Bref, des portraits qui témoignent d’une remarquable maîtrise technique et d’une profonde originalité formelle. J’écrivais en 2016 qu’Ernesto Novo renouvelait Bref, des portraits « classiques » peints avec sensibilité et raffinement, de l’art du portrait, je persiste et signe.

Mercredi 24 avril dans le square de la Roquette s’est déroulé un événement singulier : « Un œil sur Paname ». Il a un objectif : rendre hommage à un jeune homme de 15 ans, Hismaël Diabley. Hismo, a été poignardé à mort alors qu’il s’interposait lors d’une agression d’une bande de jeunes, un samedi soir. C’est alors qu’il tournait un clip de rap rue de la Roquette qu’une vingtaine de jeunes du 19e arrondissement sont venus régler des comptes avec une dizaine de jeunes du 11e. Les causes ? Un différend à propos d’une fille. Un « fait divers », quelques lignes dans la presse locale, une tragédie pour ceux qui l’aimait, un trauma pour le quartier où il vivait.

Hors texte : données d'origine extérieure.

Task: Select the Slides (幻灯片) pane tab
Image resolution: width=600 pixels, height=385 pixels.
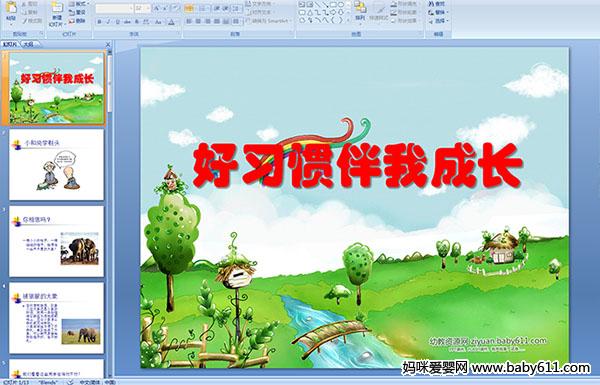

Ernesto Novo, touché par ce drame, a voulu être associé à l’hommage rendu à ce gamin tué par un autre gamin. Ernesto est un peintre. Il témoignera par son art. Le mur sur lequel il a peint la fresque appartient au décor de la courte vie de cet enfant, presqu’un jeune homme. Il est situé à côté des terrains de basket et de foot, là où jouent les Petits et les plus grands. Les gosses jouent à s’arroser, à faire la bagarre, à se poursuivre dans les allées. Des mômes de toutes les couleurs, bruyants, s’énivrant de mouvement, ivres de liberté. Ils ne parlent pas, ils crient, s’invectivent, s’insultent « pour rire ». Des gavroches, des gamins de Paris, heureux de vivre, de partager leurs jeux. De tout partager.

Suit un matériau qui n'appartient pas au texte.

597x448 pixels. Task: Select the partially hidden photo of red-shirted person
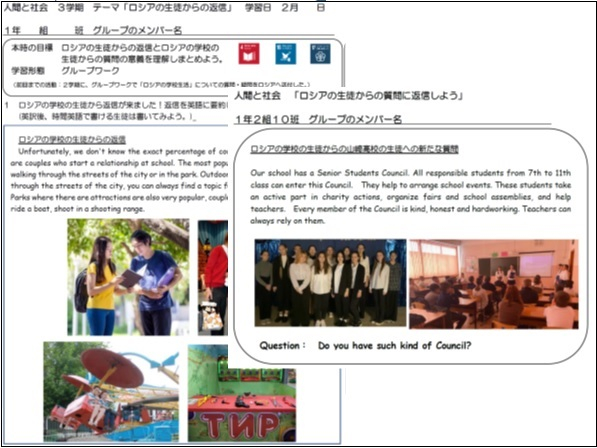(213, 277)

Ernesto Novo a peint un mur qui est, également, un hommage. Mais sa facture est bien différente. Le mur entier forme le cadre. Il est divisé en espaces bien définis : une partie centrale sur laquelle est peinte le portrait ressemblant du jeune garçon, un décor constitué d’une « aura » cernant le visage et d’une partie basse formée de la répétition de motifs semblables, des mains serrées. Le portrait est encadré par deux « colonnes » de motifs, une reprise de l’aura du visage peinte en dents de scie, deux motifs : un micro et un ballon de football. Le visage est surmonté d’un lettrage : l’écriture du nom du jeune garçon et ses dates de vie et de mort (lettrage Sitou Matt). Comme la stèle d’une tombe.

Ernesto Novo a choisi de représenter un Hismo souriant. Il est entouré de signes qui résument ses deux passions : le rap et le foot. Si la couleur noire est présente, elle l’est comme un élément de fond. Les couleurs sont des couleurs « chaudes », des jaunes, des orangés, des rouges. L’hommage fige Hismaël dans la beauté rayonnante de ses 15 ans ; un bel adolescent qui avait les passions des autres ados du quartier. L’hommage de Novo rompt avec les référents des « tombeaux ». Pas d’épitaphe, un contrepied radical aux codes des couleurs de la mort en occident. Le mur est bien davantage un « arrêt sur image », une image de bonheur, qu’une stèle tire-larmes.

Ernest Novo dépasse la « déploration » rituelle du deuil pour inviter au pardon des offenses. C’est, à mon sens, la signification de ces mains serrées constituant un tiers du décor du portrait. En y regardant bien, nous voyons des mains blanches serrer des mains noires, et des mains noires serrer des mains jaunes. Comment ne pas y voir une invite à la fraternité entre des Hommes de couleurs différentes. C’est également une référence discrète aux circonstances du drame. Une référence certes mais pas une condamnation. Ces poignées de mains sont des appels réitérés et insistants à l’amitié, à la tolérance et à l’amour des autres. Le contraire d’un message de vengeance.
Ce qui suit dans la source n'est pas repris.